— Start of Supplied material —

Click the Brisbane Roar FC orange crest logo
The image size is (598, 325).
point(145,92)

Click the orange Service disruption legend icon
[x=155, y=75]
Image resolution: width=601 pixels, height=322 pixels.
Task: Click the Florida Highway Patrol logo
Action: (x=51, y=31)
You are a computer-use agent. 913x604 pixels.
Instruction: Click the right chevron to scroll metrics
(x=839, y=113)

— End of Supplied material —
— Start of Supplied material —

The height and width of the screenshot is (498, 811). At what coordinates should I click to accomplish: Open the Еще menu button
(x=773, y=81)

— End of Supplied material —

> **The exercise**
In the lines from the line with "The height and" to the line with "(x=773, y=81)", replace "screenshot" with "screen capture", leaving everything else the same. Give only those lines.

> **Problem solution**
The height and width of the screen capture is (498, 811). At what coordinates should I click to accomplish: Open the Еще menu button
(x=773, y=81)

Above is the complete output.